• Data records:
────────────────────────────────────────

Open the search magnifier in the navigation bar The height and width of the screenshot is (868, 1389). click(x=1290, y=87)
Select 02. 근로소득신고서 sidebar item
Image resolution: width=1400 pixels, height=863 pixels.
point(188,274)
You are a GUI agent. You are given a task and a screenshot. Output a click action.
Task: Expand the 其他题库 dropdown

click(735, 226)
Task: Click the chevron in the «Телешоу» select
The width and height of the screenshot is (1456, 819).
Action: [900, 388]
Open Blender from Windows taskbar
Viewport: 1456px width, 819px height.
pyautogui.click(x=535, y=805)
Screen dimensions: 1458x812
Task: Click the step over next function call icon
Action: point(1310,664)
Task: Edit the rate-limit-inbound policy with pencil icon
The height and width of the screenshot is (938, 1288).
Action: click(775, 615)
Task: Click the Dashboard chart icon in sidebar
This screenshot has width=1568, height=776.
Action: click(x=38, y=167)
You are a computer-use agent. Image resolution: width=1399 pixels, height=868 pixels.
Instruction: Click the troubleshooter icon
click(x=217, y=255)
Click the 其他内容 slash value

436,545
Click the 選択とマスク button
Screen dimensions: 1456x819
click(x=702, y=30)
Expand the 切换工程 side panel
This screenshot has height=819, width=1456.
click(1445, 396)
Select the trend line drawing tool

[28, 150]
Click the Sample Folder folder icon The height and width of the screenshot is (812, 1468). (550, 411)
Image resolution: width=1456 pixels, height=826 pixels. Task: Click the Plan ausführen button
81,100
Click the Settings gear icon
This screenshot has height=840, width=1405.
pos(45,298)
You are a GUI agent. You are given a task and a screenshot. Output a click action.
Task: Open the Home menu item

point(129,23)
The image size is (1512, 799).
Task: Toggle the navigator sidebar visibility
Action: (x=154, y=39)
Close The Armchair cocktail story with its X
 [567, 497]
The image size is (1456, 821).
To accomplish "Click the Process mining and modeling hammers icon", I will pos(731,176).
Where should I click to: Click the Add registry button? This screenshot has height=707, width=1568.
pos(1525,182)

────────────────────────────────────────

• PROBLEM STATEMENT: Write out exactly, and only, each line from the one with "Task: Click the Dashboard" down to the last line of the records above.

• ANSWER SECTION:
Task: Click the Dashboard chart icon in sidebar
This screenshot has width=1568, height=776.
Action: click(x=38, y=167)
You are a computer-use agent. Image resolution: width=1399 pixels, height=868 pixels.
Instruction: Click the troubleshooter icon
click(x=217, y=255)
Click the 其他内容 slash value

436,545
Click the 選択とマスク button
Screen dimensions: 1456x819
click(x=702, y=30)
Expand the 切换工程 side panel
This screenshot has height=819, width=1456.
click(1445, 396)
Select the trend line drawing tool

[28, 150]
Click the Sample Folder folder icon The height and width of the screenshot is (812, 1468). (550, 411)
Image resolution: width=1456 pixels, height=826 pixels. Task: Click the Plan ausführen button
81,100
Click the Settings gear icon
This screenshot has height=840, width=1405.
pos(45,298)
You are a GUI agent. You are given a task and a screenshot. Output a click action.
Task: Open the Home menu item

point(129,23)
The image size is (1512, 799).
Task: Toggle the navigator sidebar visibility
Action: (x=154, y=39)
Close The Armchair cocktail story with its X
 [567, 497]
The image size is (1456, 821).
To accomplish "Click the Process mining and modeling hammers icon", I will pos(731,176).
Where should I click to: Click the Add registry button? This screenshot has height=707, width=1568.
pos(1525,182)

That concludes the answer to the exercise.